Replanting forests is an option the private sector is eyeing with interest. Adolfo Aguilar Zinzer, a senator, says he has tapped top industrialists for an unprecedented study on the impact of deforestation on Mexico's water supply. He expects a boom in commercial forestry to follow.
But while environmentalists look to nature for solutions to Mexico's water woes, efforts on a more human scale have been sorely lacking.
As is typical in the developing world, this month's deluges hit Mexico's poorest, who are least likely to benefit from proper drainage, safe housing and urban planning. The victims lived in ramshackle shanties along riverbeds or perched on barren hillsides.
About 100 people were buried under an avalanche of mud in one town, Teziutlan.

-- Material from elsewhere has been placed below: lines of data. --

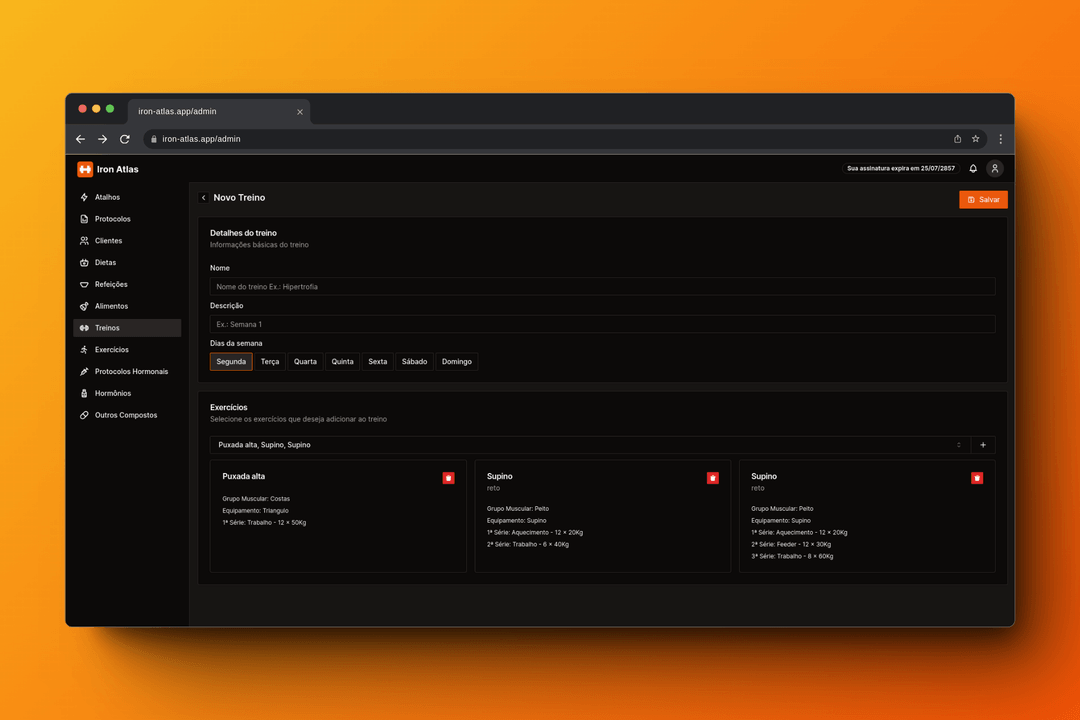Select the Atalhos lightning icon in the sidebar
1080x720 pixels.
coord(85,197)
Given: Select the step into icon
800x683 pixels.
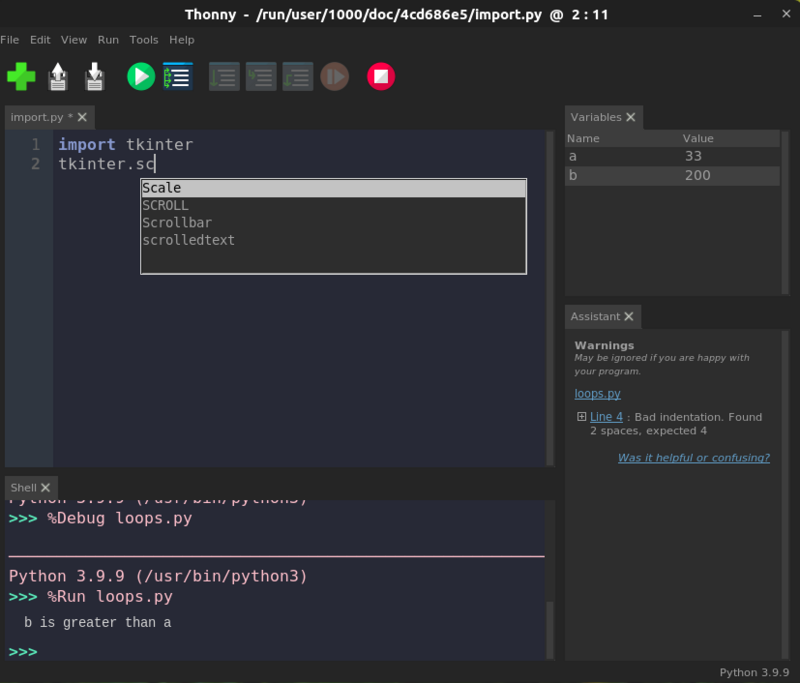Looking at the screenshot, I should pos(260,76).
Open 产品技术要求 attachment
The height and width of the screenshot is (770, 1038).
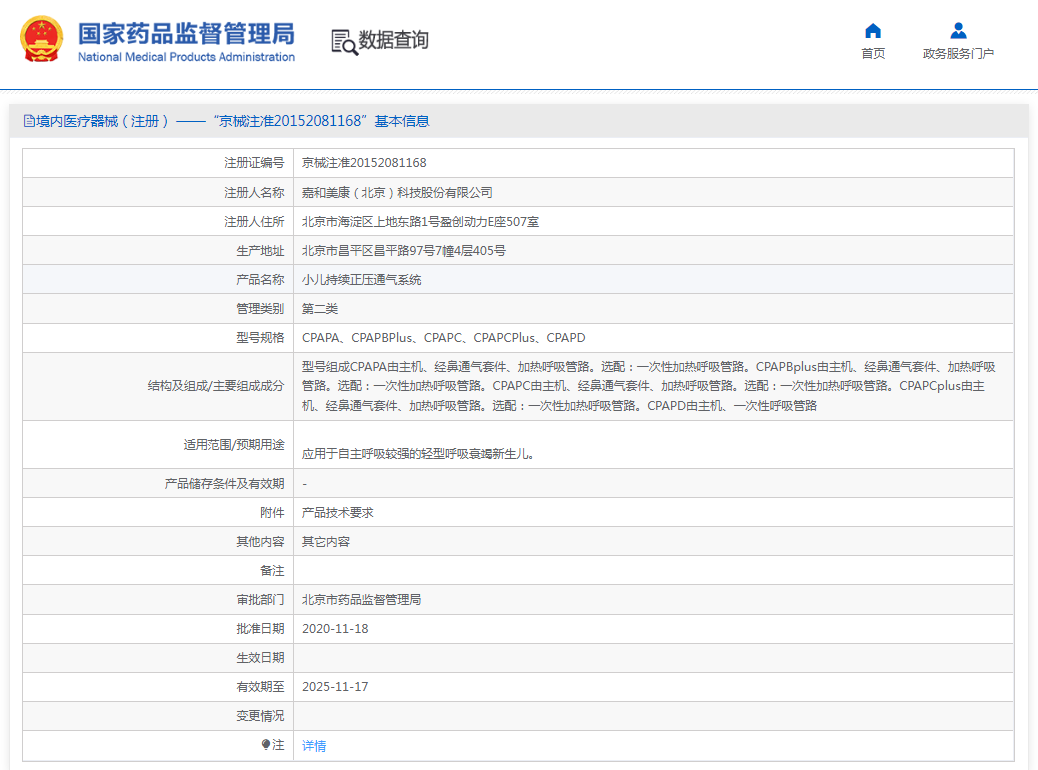click(337, 513)
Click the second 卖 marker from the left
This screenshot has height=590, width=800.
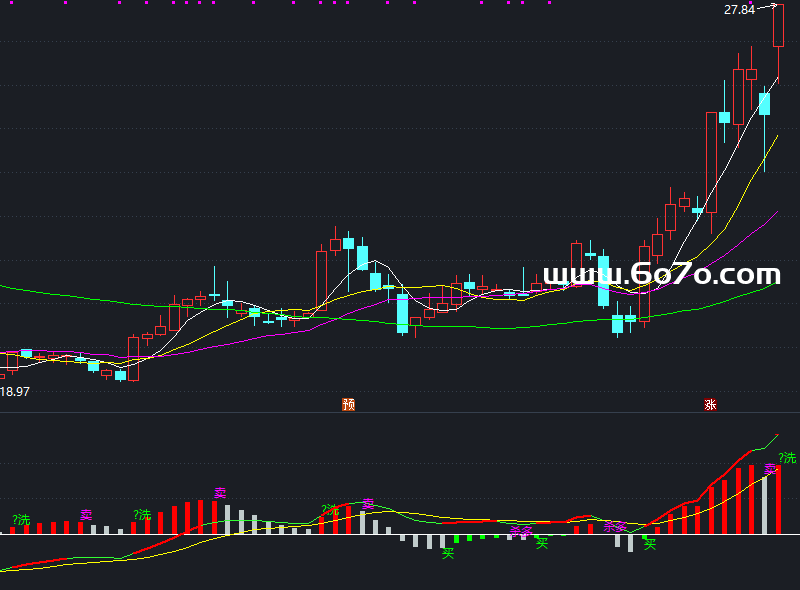click(220, 493)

Many had flocked there for jobs in local textile factories, but authorities had barely spared a thought for the precarious zones where they built their homes.
In areas where water is in short supply, the negligence may not be as life-threatening, but it is becoming critical. Eighty per cent of Mexico's 100m population live in areas that receive only 20 per cent of the country's rainfall. Its six largest cities are located in zones where water is scarce.
That includes the capital, Mexico City, which, as its 20m residents drain the aquifer dry, is visibly sinking. Officials say one day it could conceivably crush the 7,500 miles of leaky water mains in its bowels.
Some 80 per cent of Mexico's water, excluding hydroelectric plants, is used in agricultural irrigation, and farmers are the most heavily subsidised beneficiaries in the country. According to Mexico's 1995-2000 hydraulic plan, about a third of the water used in irrigation is wasted through leakage and evaporation.
That enrages Ms Carabias. On Monday, she visited Aguascalientes, one of the driest states, and saw farmers sprinkling alfalfa crops - which require enormous amounts of water - in the midday heat amid billowing clouds of evaporation. "It was absolutely maddening," she says.
The northern industrial heartland around Monterrey, another parched city, is home to some of Mexico's most water-guzzling factories, such as beer, soft drinks and steel. Experts at the Monterrey Tech university say constraints on water supply are belatedly spurring a shift into higher-tech products such as computer software.
For the population at large, domestic use of water amounts to about 15 per cent of that used in irrigation, but waste is also endemic and some 15m still lacked drinking water in 1995, while 30m had no drainage.
In 1994, the previous government introduced new laws aimed at giving the private sector more scope to take part in water services. It also sought to put an economic value on water for users. Almost six years later, the average charge for household water is a paltry 1.3 pesos per cubic meter, whereas the cost to water authorities is 2.5 pesos, according to Ms Carabias.
Payment of water rates charges is sporadic. Senator Aguilar Zinzer says Mexico's bottled water industry reaps more each year than the government's entire water revenues.
Private water companies have also been left twiddling their thumbs after an enthusiastic entry in 1994, because state and municipal laws prevent them working with local water authorities, and because some lost fortunes during the 1994 peso crisis. With insufficient water revenues, funds to build waste water treatment plants have been available only when the cash-strapped state development bank, Banobras, steps in to provide co-financing.
Alain Biche, the French chief executive of Asim, a joint venture between France's Lyonnaise des Eaux and BAL of Mexico, says Mexico is trailing most of Latin America in its use of the private sector in water management because of the fear of a political backlash if prices go up.
"The political will is just not there to do anything about it. Ultimately, people have to stop thinking of water as a political tool," he says.